**BRIEF**
In the passage below on adversarial attack constraints, what object does it say one could dangle in front of a stop sign to obscure it?

**TEXT SHOWN**
This attack is similar to the functional content constraint, where “looking like the original” is the “function”. This is not the same as imperceptibility: instead of being human-imperceptible from the original, attacks only need to be human-recognizable as the original.
The paper gives examples like bypassing Youtube’s ContentID system with a pirated video or uploading revenge porn to Facebook while evading their content matching system. In each example, things like dramatically scaling / cropping / rotating / adding random boxes to the image are all fair game, as long as the content remains recognizable.
In the nonsuspicious constraint scenario, an attacker has to fool an ML system and simultaneously appear nonsuspicious to humans.
The paper gives the example of evading automated facial recognition against a database at an airport without making airport security suspicious. Another example I thought of would be posting selected images on the Internet to contaminate image search results (say, by getting search results for “gorillas” to show black people).
No content constraint
The paper gives examples like unlocking a stolen smartphone (i.e. bypassing biometric authentication) or designing a TV commercial to trigger undesired behavior in a Google Home / Amazon Echo product.
Just to be clear on what we’re arguing against:
“Recent work has frequently taken an adversarial example to be a restricted (often small) perturbation of a correctly-handled example […] the language in many suggests or implies that the degree of perceptibility of the perturbations is an important aspect of their security risk.”
Here are some of the attacks that have been proposed in the literature, and why they are actually instances of other categories.
- “Fool a self-driving car by making it not recognize a stop sign” (paper, paper): This is actually a nonsuspicious constraint. One could easily just dangle a fake tree branch in front of the stop sign to obscure it.
- “Evade malware classification” (paper, paper). This is already given as an example of functional content preservation. Yet this exact attack is quoted in a few adversarial perturbation papers.
- “Avoid traffic cameras with perturbed license plates” (blog post). This is an example of a nonsuspicious constraint; it would be far easier to spray a glare-generating coating on the license plate or strategically apply mud, than to adversarially perturb it.
The authors have this to say:
“In contrast to the other attack action space cases, at the time of writing, we were unable to find a compelling example that required indistinguishability. In many examples, the attacker would benefit from an attack being less distinguishable, but indistinguishability was not a hard constraint. For example, the attacker may have better deniability, or be able to use the attack for a longer period of time before it is detected.”

**LISTED RECORDS**
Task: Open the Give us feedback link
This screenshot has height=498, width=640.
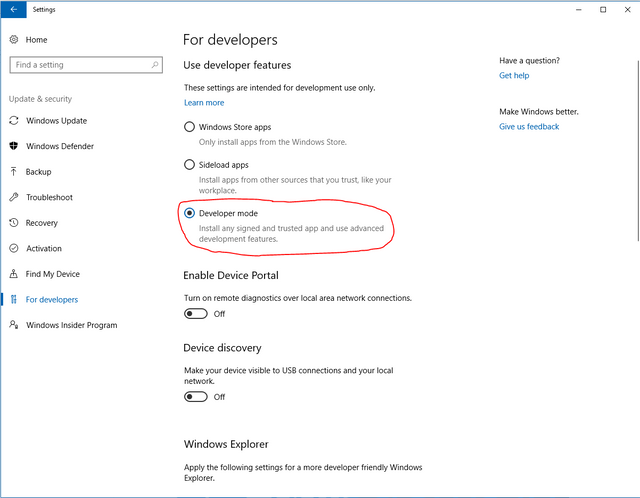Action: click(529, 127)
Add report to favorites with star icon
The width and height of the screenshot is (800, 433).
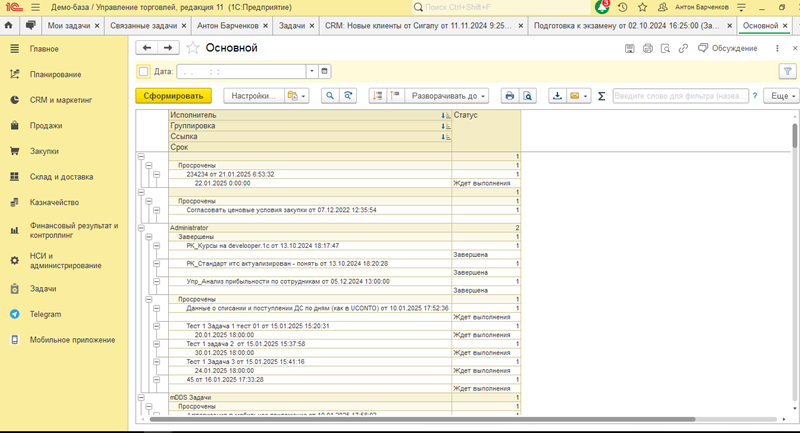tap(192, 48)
...
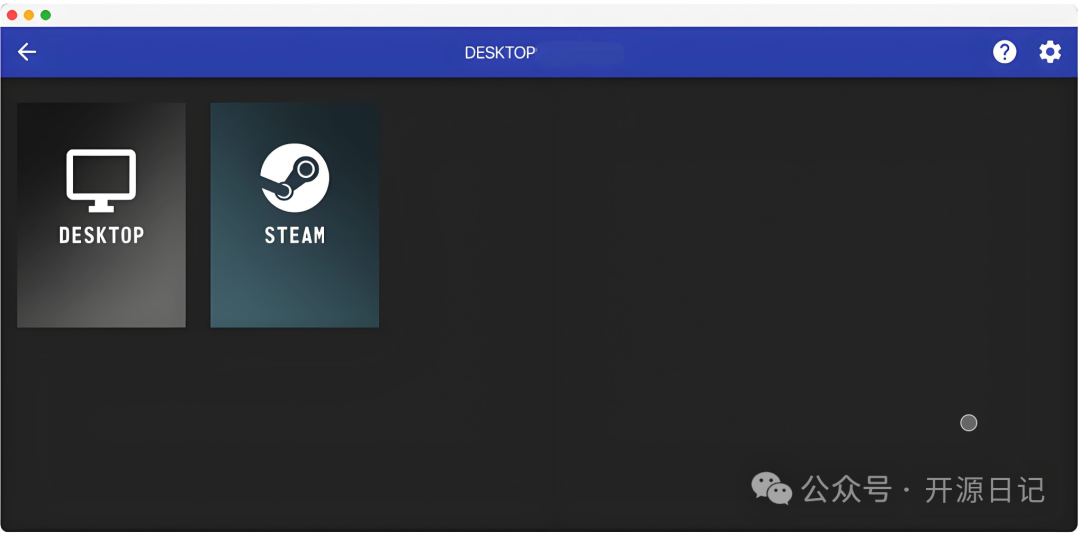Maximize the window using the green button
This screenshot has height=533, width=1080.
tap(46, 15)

**ANSWER FOR THE TASK**
A fake tree branch.